▶ **Passage shown**
⟨
# Let's See Your Golf Cart Pics



## HighCotton (Jul 3, 2013)

I'm thinking of buying a "souped up" golf cart for family recreation and hunting.

Let's see some pics of your golf cart.  Is it electric or gas and which is better?  What modifications does it have that you would recommend?

Thanks.


----------



## rjcruiser (Jul 3, 2013)

EZ GO RXV is the best electric cart out there.  Gonna pay for it, but awesome carts...awesome run time on a single charge.

Depends on what you want as far as gas/electric debate.  If you're going to use it more at hunting camp with no electricity available...go gas.  If you're going to use it more around the house/cruising to the pool...go electric.


----------



## 7 point (Jul 3, 2013)

Hears my clubcar 6'' lift 22'' tires


----------



## 7 point (Jul 30, 2013)

anyone else?


----------



## cmfireman (Aug 5, 2013)
⟩
▶ **Supplied material**
⟨
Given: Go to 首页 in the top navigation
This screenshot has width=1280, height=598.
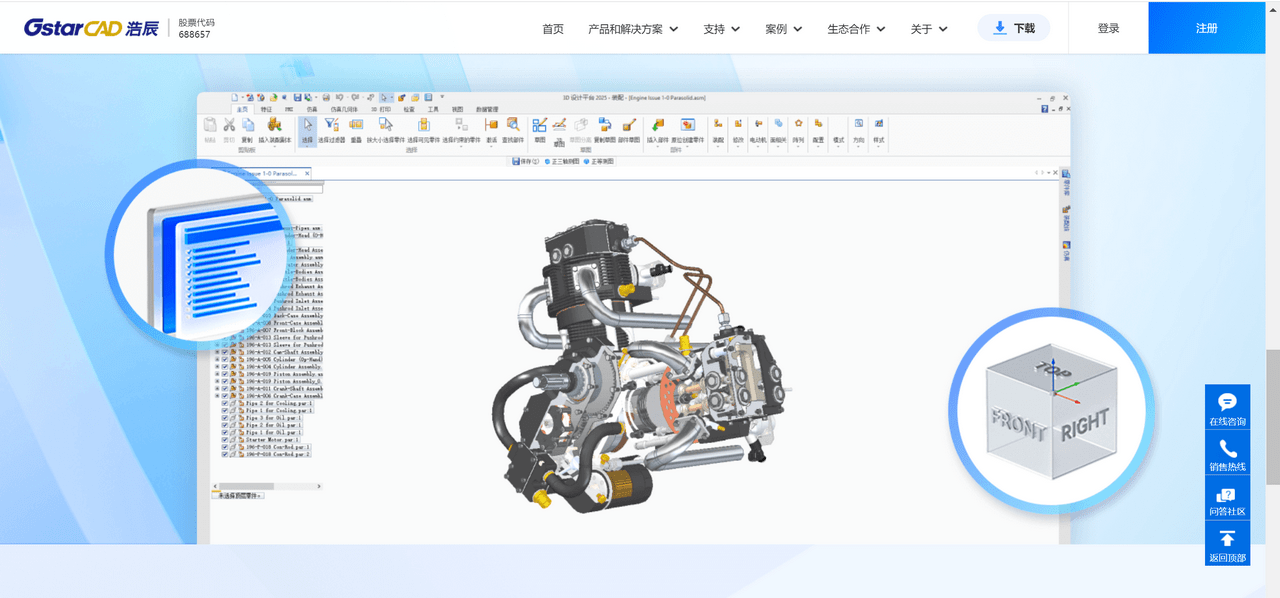Looking at the screenshot, I should (553, 29).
⟩
▶ **Exercise 1**
In the golf cart thread, which cart does rjcruiser call the best electric cart?
▶ **Exercise 2**
List each distinct username that heads a post in the golf cart thread.

▶ **Right answer 1**
The EZ GO RXV.

▶ **Right answer 2**
HighCotton, rjcruiser, 7 point, cmfireman